Where does the word "Terms" show up in the data? Please find each such line and copy it.

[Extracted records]
================
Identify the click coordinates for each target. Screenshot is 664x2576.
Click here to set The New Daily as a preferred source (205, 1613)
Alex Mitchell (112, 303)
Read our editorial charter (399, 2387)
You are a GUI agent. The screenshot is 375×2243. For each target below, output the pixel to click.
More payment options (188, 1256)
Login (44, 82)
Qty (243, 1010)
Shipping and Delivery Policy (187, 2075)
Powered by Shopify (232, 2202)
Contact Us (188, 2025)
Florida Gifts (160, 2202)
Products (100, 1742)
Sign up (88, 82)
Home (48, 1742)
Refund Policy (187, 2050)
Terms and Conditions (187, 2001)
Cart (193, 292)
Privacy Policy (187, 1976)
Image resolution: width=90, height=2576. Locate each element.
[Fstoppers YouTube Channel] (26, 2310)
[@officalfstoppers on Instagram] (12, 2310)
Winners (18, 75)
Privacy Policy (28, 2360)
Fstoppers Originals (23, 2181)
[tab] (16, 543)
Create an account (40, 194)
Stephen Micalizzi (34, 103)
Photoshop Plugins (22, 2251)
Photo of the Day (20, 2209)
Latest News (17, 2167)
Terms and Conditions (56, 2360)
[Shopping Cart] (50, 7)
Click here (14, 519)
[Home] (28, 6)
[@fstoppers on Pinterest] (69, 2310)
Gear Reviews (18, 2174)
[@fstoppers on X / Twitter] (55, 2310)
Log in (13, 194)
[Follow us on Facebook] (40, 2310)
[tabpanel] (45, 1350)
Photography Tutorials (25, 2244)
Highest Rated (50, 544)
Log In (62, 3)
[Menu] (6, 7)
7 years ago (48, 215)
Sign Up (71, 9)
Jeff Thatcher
================
- _Problem solution_
Terms and Conditions (187, 2001)
Terms and Conditions (56, 2360)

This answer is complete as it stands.